MDP modeling framework for wildfire resilience contains no circular reductions

full rationale

The paper introduces an MDP in which network topologies are treated as discrete Markov states whose transitions depend on exogenous weather and endogenous power-flow quantities. This representation is an explicit modeling assumption rather than a derived result obtained by fitting parameters to data or by self-referential definition. The subsequent approximate dynamic programming algorithm is a standard solution technique for the resulting large-scale MDP and does not rely on any fitted prediction that is forced by construction. Case studies on the 54-bus and 138-bus systems serve only to illustrate computational scalability under synthetic transition probabilities; they do not close a loop in which an output is redefined as an input. Consequently the claimed optimization framework remains self-contained and independent of its own outputs.

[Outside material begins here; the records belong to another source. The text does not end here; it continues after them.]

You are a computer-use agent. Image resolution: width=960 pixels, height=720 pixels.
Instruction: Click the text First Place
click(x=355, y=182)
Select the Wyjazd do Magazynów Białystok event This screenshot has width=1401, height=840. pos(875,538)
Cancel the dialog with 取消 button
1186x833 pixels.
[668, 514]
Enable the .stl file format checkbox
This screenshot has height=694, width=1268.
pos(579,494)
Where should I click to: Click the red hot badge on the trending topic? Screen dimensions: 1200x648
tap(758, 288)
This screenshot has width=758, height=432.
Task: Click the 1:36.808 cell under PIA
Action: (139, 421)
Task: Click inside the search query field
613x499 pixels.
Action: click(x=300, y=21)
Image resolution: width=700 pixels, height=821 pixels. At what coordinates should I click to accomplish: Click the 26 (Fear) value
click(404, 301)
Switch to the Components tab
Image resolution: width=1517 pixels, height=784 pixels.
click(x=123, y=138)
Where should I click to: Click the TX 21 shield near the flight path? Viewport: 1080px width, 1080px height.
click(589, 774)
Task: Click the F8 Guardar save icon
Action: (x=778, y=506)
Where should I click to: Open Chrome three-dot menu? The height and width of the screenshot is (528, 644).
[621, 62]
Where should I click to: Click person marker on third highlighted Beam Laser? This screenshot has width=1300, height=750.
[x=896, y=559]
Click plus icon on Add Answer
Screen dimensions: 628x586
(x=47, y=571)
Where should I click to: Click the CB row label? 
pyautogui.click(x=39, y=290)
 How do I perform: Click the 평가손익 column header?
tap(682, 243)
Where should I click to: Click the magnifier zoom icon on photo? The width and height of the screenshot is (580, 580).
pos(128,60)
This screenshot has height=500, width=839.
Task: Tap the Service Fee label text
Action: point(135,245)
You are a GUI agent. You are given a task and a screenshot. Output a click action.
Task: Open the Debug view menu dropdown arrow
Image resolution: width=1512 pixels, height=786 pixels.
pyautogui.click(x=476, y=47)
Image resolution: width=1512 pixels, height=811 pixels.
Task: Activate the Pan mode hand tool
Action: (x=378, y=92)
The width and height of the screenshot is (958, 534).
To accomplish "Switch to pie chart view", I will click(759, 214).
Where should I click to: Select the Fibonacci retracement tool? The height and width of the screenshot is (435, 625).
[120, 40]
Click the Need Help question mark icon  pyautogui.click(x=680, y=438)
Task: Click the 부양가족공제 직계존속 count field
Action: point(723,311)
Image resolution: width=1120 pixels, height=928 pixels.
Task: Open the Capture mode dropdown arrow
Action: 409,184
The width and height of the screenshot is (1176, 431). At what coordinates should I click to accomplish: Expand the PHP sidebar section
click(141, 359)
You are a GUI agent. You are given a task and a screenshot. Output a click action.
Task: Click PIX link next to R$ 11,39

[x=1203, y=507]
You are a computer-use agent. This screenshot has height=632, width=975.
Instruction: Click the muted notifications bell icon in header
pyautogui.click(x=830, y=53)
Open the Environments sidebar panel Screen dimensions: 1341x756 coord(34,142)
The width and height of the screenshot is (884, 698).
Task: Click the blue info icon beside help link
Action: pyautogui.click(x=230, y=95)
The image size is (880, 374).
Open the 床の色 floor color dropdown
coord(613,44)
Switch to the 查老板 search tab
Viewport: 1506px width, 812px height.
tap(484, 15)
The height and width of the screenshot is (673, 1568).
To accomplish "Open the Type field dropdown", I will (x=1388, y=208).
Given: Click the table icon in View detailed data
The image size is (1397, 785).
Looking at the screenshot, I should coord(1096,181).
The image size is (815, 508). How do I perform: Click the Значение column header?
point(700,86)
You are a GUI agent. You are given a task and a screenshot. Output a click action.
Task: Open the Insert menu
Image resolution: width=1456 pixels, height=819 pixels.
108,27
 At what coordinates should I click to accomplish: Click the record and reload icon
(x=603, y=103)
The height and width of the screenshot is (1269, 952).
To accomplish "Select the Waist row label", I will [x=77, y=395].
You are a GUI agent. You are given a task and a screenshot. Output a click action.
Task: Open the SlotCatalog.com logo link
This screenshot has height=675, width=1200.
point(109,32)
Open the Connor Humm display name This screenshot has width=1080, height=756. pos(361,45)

Axiom & Free-Parameter Ledger

0 free parameters · 1 axioms · 0 invented entities

The central claim rests on the assumption that the power system during a wildfire can be modeled as a Markov Decision Process with states representing network topologies and transitions driven by weather and power flow; no free parameters or invented entities are explicitly listed in the abstract.

axioms (1)
  • domain assumption Network topologies can be represented as Markov states with transitions influenced by both exogenous weather conditions and endogenous power flow dynamics.
    Directly stated in the abstract as the basis for the state-based decision-making framework.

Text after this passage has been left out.